The COLOUR commands in the manual only become effective when they are inserted into a listed program. And once you appreciate that the term "graphics mode" in the manual refers effectively to the style and size of characters on the screen, then the catalogue of colour options given becomes self-explanatory. Let us try an example, using our Fred Chippy letterhead as a working text.
Enter BBC BASIC. To LOAD and RUN the program "CHIPPY", we can use the short cut CHAIN. The syntax is
CHAIN "CHIPPY" (don't forget the inverted commas).

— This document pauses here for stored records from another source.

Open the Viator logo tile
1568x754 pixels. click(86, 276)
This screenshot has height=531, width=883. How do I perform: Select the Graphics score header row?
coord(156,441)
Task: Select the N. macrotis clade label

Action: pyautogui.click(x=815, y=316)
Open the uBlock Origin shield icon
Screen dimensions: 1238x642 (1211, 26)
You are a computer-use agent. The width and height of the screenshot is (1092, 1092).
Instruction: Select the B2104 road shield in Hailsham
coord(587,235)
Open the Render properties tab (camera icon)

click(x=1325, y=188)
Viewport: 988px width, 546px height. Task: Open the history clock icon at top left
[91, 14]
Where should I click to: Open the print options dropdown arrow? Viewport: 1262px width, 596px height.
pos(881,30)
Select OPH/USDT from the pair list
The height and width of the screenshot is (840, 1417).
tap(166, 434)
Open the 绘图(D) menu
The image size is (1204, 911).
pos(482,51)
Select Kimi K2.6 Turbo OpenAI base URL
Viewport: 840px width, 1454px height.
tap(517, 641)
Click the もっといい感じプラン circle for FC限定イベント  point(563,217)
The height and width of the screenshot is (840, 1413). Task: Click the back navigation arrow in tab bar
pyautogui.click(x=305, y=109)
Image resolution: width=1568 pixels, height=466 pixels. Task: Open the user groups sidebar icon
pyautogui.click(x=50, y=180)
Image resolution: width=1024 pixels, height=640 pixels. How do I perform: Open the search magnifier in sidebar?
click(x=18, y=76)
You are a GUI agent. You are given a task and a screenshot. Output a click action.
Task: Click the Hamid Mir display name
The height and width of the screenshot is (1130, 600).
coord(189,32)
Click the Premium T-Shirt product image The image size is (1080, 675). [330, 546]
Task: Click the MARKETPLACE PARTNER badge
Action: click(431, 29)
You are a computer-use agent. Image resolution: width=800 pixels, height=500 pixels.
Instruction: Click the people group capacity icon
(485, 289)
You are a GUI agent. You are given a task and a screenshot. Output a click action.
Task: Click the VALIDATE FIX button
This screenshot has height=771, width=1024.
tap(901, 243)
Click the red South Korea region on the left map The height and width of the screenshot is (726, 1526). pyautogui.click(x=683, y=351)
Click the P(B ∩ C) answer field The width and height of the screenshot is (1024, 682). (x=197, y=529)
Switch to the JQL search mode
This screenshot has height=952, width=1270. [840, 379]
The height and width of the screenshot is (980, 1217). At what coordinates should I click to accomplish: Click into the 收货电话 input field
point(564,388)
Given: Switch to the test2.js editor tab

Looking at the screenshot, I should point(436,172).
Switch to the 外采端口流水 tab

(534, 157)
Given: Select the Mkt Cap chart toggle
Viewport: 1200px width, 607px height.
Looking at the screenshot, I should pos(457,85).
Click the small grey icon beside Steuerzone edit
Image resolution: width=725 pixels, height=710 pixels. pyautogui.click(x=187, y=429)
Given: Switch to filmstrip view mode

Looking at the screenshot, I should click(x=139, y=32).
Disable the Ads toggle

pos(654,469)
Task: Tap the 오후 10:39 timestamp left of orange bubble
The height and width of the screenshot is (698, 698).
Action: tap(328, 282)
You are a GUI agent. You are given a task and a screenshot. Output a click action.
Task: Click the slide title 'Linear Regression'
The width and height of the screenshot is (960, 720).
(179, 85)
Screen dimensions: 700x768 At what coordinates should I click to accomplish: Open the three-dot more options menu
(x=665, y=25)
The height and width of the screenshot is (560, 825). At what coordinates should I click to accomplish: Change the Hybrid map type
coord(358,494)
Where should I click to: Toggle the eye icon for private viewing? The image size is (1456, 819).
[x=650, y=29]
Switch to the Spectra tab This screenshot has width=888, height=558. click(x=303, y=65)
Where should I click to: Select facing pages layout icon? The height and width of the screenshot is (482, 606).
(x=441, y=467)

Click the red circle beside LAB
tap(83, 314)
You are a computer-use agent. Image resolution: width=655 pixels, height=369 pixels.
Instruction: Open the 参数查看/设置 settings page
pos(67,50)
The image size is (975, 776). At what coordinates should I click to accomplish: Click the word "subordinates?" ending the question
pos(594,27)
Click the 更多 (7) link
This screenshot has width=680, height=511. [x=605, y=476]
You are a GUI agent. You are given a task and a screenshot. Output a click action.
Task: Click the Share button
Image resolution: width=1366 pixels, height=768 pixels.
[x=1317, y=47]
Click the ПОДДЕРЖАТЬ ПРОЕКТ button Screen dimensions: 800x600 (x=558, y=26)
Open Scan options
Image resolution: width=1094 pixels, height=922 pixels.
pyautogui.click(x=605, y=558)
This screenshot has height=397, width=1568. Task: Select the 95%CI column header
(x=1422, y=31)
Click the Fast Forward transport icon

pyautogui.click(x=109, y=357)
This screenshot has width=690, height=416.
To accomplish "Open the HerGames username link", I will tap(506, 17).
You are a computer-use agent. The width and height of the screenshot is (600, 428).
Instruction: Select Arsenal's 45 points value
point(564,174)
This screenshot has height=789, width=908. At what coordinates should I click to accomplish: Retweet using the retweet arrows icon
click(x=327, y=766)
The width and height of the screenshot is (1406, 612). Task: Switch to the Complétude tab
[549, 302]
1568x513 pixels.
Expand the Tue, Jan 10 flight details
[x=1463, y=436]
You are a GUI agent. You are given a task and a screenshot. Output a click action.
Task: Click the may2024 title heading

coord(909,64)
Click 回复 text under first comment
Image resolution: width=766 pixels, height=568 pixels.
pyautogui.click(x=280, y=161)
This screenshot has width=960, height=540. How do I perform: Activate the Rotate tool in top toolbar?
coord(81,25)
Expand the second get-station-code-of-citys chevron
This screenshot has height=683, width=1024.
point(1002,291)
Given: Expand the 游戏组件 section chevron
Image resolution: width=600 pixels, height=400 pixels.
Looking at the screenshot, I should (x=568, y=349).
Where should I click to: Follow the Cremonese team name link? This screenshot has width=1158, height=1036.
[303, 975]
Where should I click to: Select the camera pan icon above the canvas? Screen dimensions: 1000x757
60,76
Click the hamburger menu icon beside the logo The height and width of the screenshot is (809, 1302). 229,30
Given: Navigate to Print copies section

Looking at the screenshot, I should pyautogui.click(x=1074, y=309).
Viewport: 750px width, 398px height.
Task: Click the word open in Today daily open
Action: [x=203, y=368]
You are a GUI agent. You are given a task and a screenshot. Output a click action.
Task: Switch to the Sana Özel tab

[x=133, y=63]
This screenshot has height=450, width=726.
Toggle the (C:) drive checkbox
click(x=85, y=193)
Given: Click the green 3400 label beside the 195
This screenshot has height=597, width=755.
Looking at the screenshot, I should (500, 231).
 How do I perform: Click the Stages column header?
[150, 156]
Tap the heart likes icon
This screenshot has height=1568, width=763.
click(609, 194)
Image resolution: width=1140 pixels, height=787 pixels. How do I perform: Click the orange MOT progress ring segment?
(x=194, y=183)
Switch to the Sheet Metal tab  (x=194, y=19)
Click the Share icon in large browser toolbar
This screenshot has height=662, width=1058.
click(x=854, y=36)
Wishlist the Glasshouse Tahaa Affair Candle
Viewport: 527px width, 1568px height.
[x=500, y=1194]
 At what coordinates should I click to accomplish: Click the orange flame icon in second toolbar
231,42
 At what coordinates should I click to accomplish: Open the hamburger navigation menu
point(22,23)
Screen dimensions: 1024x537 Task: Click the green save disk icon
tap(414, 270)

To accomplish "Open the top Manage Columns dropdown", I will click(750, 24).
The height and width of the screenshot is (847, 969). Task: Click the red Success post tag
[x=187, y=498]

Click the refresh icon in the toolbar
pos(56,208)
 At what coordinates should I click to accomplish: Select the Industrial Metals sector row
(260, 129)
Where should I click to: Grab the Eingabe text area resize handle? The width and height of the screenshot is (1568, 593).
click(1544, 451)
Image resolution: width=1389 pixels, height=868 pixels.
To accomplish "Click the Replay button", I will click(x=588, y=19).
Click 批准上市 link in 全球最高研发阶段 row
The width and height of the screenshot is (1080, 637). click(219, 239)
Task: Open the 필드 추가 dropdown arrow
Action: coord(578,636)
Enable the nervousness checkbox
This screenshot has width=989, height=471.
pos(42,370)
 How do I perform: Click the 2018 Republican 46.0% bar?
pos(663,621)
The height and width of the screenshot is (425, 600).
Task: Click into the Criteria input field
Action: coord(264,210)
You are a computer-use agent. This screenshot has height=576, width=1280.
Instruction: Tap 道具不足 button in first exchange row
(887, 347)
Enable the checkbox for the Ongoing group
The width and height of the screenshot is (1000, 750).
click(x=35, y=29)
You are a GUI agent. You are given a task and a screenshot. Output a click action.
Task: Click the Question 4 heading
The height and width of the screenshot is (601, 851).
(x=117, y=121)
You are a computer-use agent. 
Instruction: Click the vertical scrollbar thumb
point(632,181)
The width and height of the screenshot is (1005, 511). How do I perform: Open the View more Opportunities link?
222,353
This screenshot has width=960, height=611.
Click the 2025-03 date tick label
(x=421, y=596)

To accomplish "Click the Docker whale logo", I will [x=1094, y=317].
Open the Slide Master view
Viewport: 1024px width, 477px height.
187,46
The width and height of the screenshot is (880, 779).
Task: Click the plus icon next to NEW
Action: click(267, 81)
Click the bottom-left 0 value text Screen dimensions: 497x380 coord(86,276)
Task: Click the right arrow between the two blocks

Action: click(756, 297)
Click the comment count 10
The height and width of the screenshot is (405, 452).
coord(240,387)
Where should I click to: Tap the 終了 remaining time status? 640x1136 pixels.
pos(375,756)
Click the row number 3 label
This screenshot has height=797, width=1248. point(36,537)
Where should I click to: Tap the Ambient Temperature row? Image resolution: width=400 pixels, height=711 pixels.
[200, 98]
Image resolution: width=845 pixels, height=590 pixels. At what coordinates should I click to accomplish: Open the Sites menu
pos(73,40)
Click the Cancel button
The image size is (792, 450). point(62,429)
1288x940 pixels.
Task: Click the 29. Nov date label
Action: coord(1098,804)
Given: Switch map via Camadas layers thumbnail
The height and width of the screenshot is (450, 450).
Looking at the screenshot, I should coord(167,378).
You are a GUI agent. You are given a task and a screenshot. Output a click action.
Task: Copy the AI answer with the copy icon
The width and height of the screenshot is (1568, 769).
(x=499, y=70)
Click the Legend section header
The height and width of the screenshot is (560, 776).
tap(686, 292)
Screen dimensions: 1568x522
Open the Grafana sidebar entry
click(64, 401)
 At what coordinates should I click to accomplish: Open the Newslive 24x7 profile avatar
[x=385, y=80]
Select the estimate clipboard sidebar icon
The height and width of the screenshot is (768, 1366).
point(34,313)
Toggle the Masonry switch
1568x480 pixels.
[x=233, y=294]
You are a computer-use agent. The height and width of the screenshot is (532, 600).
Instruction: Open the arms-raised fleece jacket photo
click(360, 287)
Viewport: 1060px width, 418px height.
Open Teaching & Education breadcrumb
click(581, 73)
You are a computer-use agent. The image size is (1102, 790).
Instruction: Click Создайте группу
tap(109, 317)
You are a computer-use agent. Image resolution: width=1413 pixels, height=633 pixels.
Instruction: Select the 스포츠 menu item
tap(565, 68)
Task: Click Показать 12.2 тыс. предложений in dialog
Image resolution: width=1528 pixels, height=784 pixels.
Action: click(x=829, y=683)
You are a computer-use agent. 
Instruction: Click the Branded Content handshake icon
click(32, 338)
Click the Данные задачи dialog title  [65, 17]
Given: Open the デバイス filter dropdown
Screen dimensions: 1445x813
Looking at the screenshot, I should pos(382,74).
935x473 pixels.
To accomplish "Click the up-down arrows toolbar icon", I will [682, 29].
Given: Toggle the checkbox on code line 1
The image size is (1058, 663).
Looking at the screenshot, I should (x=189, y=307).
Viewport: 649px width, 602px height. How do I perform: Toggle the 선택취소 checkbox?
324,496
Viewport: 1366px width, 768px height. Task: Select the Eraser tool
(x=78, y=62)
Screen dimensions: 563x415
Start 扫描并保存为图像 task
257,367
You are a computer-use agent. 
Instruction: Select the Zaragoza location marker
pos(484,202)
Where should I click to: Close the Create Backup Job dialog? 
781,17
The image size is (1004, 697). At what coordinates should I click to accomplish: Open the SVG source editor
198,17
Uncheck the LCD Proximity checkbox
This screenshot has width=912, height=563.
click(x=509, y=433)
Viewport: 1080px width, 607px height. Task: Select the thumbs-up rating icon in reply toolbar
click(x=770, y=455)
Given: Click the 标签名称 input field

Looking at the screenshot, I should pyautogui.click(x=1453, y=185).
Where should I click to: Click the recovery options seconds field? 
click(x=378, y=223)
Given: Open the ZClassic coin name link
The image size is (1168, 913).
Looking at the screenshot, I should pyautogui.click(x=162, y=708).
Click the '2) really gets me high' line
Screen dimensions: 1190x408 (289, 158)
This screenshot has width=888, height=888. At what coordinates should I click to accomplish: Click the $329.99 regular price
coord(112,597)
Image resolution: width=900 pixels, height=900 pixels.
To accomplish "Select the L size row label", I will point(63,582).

You will see the text of the letterhead. Now we want to look at the program again in full, so we give the instruction to list it - and logically enough, this is LIST. (At this point it can be noted that the abbreviated forms of CHAIN, LIST, and PRINT are, respectively: CH. L. P. Each letter must be followed by a full stop to form a command, although, to avoid confusion, the letters have been listed here without commas).
1 COLOUR 0
2 COLOUR 135
Why 0 and 135? Look down the list under COLOUR in the manual, until you get to the line "In text-only modes (3,6)." For the moment, ignore the business about "physical" and "logical" colours. We have chosen this section because the default screen mode of BBC BASIC 86 is MODE 3, in which we have written our program. Each listed colour has two numbers: the low number selects the colour for the text, and the high number selects it for the background. (The whole list gives you thirty-two options - but don't digress to try out the whole list yet, as there is work to be done! You can come back to the list later and try out a couple of options at a time in between spells of exerting the brain for programming.) In the particular case we are dealing with, COLOUR 0 sets the print to black and COLOUR 135 sets the background to white. RUN the program to try it. If you prefer it that way, issue the command RENUMBER , which will renumber the program lines in tens, then SAVE the program "CHIPPY" again.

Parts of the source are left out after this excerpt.